Cherry Amour


Never one to shirk his duty, Kevin Gould braves war-torn Croatia and samples maraschino, a liqueur with an ancient and noble history.

Imagining that our chic Italian friends would jet to impossibly exotic holidays, we were thrilled to be invited to 'The Islands'. Dreaming of semi-clad natives with cappuccino complexions, we listened to tales of sunsets over the archipelago, of swimming with dolphins, and of crystal-clear waters that supported 400 varieties of fish and crustacea. We couldn't wait! We would sail, eat well, make love, watch the stars and wear linen jackets over our shoulders like Tony Curtis in The Persuaders.

Finding out that our destination was only a couple of hours' flying time away was a surprise; being told that we were off to Croatia was, frankly, a worry. Our one impression of the region focused on desperately sad news images of the conflicts, and we were reassured only when we discovered that a famously cowardly friend (who considers Bambi to be a violent film) was also planning to go.

With more than 1,000 islands to choose from, we based ourselves in the ancient town of Zadar, perfectly situated on the Dalmatian Coast and home to Croatia's oldest university. With its architecture ranging from pre-Roman pillars, through ninth-century churches to Iron Curtain concrete, Zadar has great charm. It is also a working port, with smacks and trawlers and ferries which ply the coast and bring in Italians from Ancona. And even the most recent attacks of 1991 failed to harm one of the town's great assets, the Maraska distillery.

We found Maraska quietly shouting its importance with the best location in town, opposite the harbour (ferry trips across in a rowboat, five pence one way) and facing west over the enchanting islands of Ugljan and Rivanj. Built in 1812, and looking like a palace fit for an Austro-Hungarian prince, the factory of Maraska was traditionally the largest employer in town, and the biggest customer for the area's bumper crop of brown cherries. Some time before the Greeks were history, a seafarer brought back some stones and trees from the shores of the Caspian Sea, which then thrived in the rich, red, sheltered soil around Zadar. This variety, with its forgettable Latin name, is richer, sweeter and more intensely fleshy than any other cherry. By the 16th century, Dominican monks were turning its juice into the liqueur we now know as maraschino.

The cherry orchards were substantially destroyed in the last aggressions, but now maraschino is in production once more, due to an enlightened programme of re-planting. The factory gives saplings to families in the area, thus guaranteeing the families an income and the factory its raw materials. Ripe fruits are harvested with notched sticks and sent immediately to the distillery, where they travel in state along terrazzo and cherry-wood parquet corridors. The kernels are removed and reserved for later, when they are crushed and distilled into kirsch; only the pulped fruit, the tender first centimetre of stalk and a few leaves are left in oak vats to ferment.

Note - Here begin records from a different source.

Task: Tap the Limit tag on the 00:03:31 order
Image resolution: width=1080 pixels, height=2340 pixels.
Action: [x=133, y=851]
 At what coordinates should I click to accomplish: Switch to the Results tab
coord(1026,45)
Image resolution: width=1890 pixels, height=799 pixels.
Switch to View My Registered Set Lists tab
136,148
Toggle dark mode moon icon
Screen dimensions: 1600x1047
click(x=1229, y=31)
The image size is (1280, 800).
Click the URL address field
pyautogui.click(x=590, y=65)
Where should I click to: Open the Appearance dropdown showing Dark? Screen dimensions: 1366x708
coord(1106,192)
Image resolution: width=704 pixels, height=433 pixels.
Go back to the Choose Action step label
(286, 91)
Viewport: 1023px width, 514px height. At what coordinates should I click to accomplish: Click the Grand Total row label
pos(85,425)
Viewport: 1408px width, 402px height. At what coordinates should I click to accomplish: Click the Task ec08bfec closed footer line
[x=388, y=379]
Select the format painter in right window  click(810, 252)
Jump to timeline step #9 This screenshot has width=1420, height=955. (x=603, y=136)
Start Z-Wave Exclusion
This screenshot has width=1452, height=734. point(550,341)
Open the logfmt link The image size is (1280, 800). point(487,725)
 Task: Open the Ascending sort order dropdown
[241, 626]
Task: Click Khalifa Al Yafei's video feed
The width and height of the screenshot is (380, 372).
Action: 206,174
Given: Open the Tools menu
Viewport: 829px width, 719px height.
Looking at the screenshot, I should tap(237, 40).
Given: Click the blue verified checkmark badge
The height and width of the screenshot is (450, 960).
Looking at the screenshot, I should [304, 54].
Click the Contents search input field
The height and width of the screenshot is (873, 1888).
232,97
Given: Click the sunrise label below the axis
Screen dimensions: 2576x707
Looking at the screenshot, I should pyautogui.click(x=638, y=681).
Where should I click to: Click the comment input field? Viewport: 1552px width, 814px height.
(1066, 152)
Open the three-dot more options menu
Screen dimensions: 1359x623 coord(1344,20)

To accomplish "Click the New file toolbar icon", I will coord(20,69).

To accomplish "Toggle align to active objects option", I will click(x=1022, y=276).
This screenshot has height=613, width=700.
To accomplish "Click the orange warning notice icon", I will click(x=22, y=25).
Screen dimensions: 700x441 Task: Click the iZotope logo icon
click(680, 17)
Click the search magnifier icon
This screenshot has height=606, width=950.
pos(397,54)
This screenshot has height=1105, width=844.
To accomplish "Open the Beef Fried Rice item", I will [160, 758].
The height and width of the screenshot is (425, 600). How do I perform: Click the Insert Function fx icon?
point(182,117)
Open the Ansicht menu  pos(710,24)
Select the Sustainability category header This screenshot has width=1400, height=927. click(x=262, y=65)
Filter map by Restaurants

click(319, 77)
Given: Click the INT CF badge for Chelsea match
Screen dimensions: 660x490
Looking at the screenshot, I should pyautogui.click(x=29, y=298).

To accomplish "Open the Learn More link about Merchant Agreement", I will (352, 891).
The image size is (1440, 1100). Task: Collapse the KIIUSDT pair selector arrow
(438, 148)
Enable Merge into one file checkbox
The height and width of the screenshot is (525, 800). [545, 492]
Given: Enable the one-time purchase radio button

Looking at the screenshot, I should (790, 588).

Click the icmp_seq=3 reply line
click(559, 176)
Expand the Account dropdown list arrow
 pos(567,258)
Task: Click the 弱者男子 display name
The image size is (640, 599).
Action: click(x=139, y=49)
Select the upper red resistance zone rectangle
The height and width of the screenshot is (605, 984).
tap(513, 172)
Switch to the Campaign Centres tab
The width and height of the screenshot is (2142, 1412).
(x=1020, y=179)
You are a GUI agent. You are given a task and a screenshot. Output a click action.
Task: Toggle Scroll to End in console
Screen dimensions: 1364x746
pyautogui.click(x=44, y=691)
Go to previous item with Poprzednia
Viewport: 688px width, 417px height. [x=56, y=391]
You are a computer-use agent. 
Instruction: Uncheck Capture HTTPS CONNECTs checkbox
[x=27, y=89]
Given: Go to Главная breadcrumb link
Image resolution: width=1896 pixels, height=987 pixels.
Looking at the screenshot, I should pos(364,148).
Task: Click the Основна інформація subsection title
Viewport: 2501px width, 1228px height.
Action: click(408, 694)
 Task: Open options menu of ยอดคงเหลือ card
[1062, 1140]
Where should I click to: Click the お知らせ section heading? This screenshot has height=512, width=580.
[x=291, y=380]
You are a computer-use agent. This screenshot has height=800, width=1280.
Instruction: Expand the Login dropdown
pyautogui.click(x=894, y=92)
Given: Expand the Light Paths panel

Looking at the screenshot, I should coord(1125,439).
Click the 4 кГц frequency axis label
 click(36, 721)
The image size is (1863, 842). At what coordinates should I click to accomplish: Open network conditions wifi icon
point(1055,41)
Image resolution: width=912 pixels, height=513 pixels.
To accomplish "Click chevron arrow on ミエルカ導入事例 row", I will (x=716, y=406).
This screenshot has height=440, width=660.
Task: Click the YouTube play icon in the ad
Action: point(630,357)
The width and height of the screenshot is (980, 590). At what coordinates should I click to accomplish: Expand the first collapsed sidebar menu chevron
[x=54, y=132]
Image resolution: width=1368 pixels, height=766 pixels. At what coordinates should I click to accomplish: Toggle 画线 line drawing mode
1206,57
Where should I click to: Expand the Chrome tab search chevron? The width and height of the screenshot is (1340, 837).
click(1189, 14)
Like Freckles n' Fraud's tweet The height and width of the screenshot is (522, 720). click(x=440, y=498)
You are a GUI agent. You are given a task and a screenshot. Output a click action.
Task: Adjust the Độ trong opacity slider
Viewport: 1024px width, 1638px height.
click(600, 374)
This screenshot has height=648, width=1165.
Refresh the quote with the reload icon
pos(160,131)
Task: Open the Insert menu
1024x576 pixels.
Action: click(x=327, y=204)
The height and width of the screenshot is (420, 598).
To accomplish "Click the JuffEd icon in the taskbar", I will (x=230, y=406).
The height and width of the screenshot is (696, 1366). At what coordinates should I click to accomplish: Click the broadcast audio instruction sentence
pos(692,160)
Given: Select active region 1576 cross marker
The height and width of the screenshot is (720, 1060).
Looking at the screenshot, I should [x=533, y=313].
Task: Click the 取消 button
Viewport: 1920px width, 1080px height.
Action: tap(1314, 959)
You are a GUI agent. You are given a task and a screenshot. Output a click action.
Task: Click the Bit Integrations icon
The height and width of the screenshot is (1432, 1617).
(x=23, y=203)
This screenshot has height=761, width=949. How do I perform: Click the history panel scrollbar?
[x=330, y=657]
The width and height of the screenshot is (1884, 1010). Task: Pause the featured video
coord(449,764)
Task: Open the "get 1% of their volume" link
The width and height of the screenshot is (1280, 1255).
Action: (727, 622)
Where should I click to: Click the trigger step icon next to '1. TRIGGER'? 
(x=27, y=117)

Every function in the factory is performed by hand, which is as much a testament to 50 years of communist influence as to any adherence to the artisanal ethic. As enjoyable as it was to see labels straight out of the 1920s hand-applied with a pot of glue and a paintbrush, the enduring memory of Maraska was the raffia room. A dozen women in regulation white coats and flowery head-scarves sit chatting in a circle on squares of foam. They plait reeds from the Slovenian border straight onto the maraschino bottles in the same pattern that decorates the roofs of Zadar's churches. In the 20 minutes it took to hand-weave a bottle, there was time for us to enjoy the expansive sea view and an excellent Turkish coffee.

The filtered, fermented, pale pink maraschino liqueur is fruity, slightly oaky and delivers a playful kick so loved by Napoleon Bonaparte that he toasted his victories with it. British royalty got squiffy on the cherry for centuries; we were constantly reminded that the factory is proud to have received a visit and a wholesale order in 1887 from the then Prince of Wales and the Duke of Edinburgh. Today, Maraska sells its product to a number of German, French and Italian manufacturers who encase it in chocolate for the after-dinner market, or bottle it with inferior cherries to sell to the unsuspecting in Christmas hampers. In the pursuit of academic research, we drank maraschino in the form of frozen shots (very acceptable, and modern, too), with tonic (very refreshing) and in a succession of increasingly bizarre cocktails, which caused a certain amount of memory loss.

As a reviver to tired fruit salad, maraschino is Mr Motivator; when poured liberally over chocolate ice cream, it had us purring with pleasure; and with an Italian flourish, we learned how to rinse out the last of our espressos with a generous slug of the stuff. And following on from the Tequila Sunrise, we honoured one of the local islands by inventing the Sunset over Sit, which involved injecting chilled maraschino into an orange via a hypodermic needle - two or three bites had us speaking fluent Croatian.